Stored records
+++
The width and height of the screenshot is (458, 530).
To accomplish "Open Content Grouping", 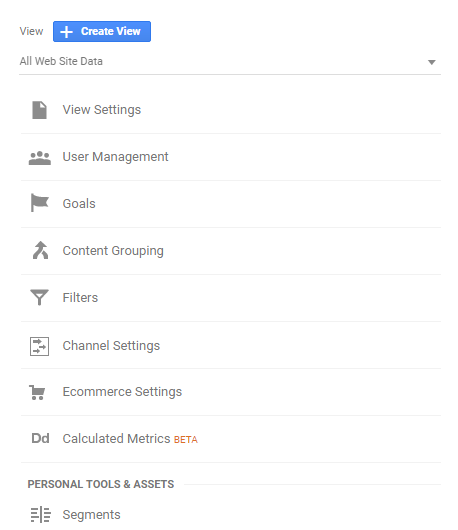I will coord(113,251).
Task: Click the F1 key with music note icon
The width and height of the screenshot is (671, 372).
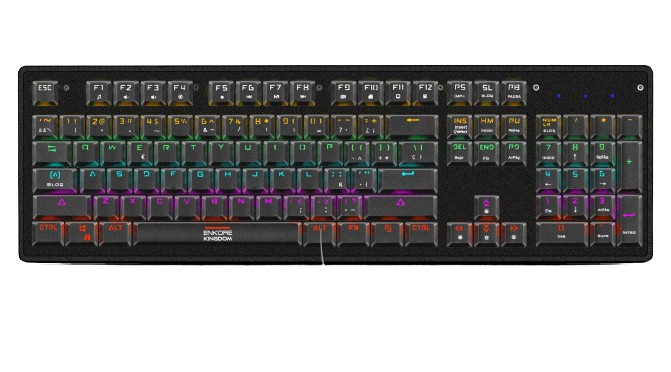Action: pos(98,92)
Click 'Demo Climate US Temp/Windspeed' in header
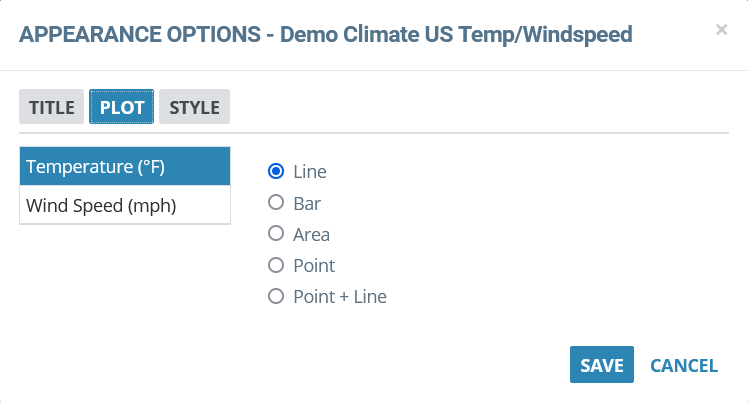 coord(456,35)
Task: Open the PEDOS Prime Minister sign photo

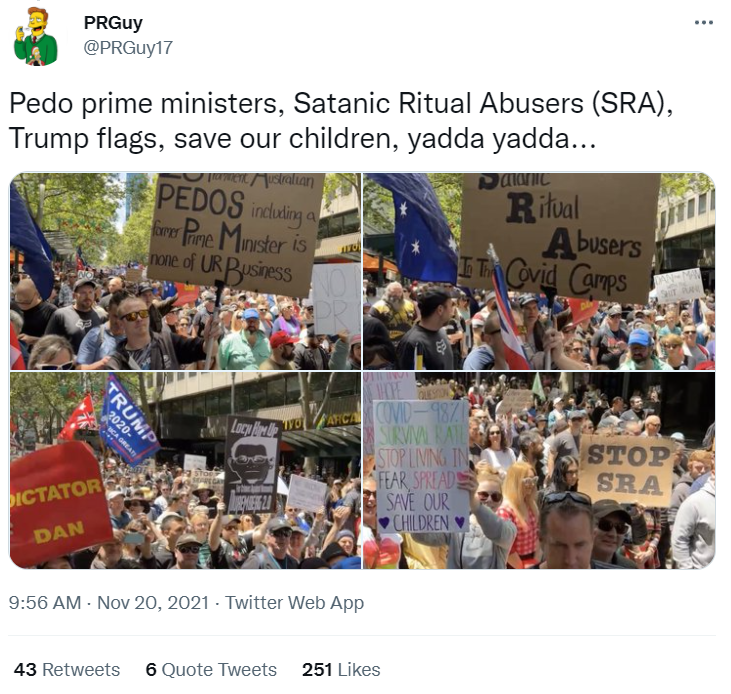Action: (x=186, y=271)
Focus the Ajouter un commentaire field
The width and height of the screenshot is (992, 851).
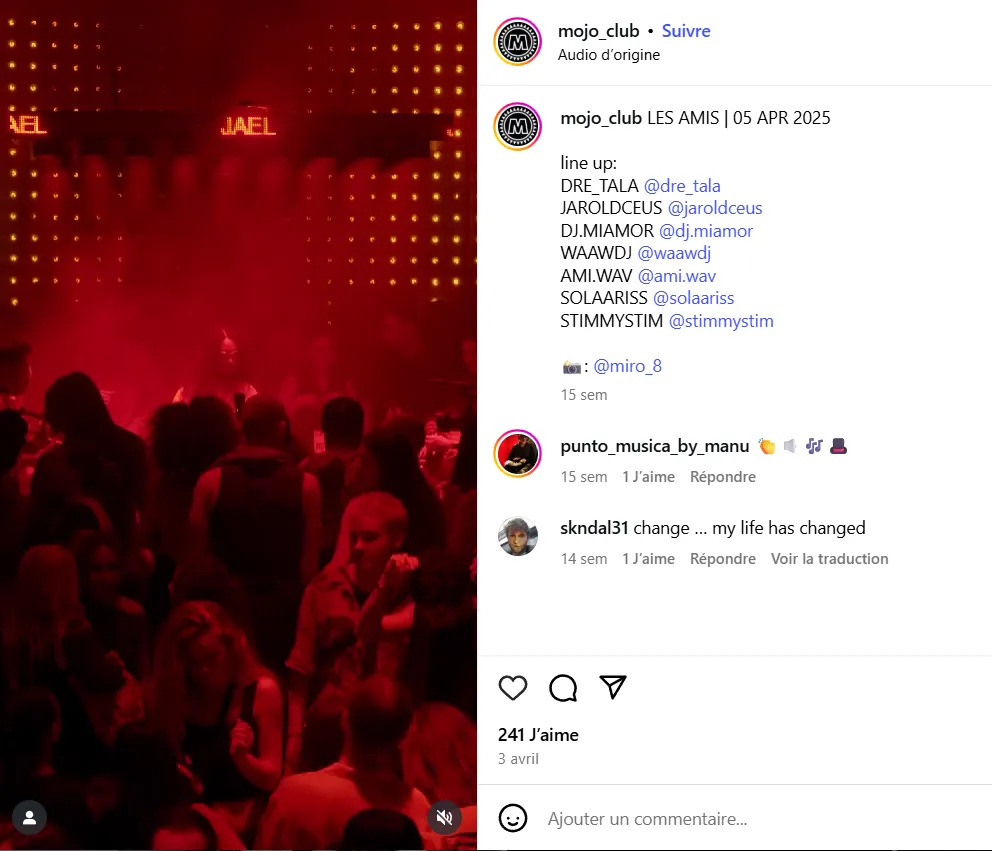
+++
WHAT TO DO:
Take the line that contains "Task: Click the F1 key with music note icon" and every line after it to the end of the records above; quote them exactly, leaving out the pictures.

ANSWER SECTION:
Task: Click the F1 key with music note icon
The width and height of the screenshot is (671, 372).
Action: pos(98,92)
Click 'Demo Climate US Temp/Windspeed' in header
 coord(456,35)
Task: Open the PEDOS Prime Minister sign photo

Action: (x=186, y=271)
Focus the Ajouter un commentaire field
The width and height of the screenshot is (992, 851).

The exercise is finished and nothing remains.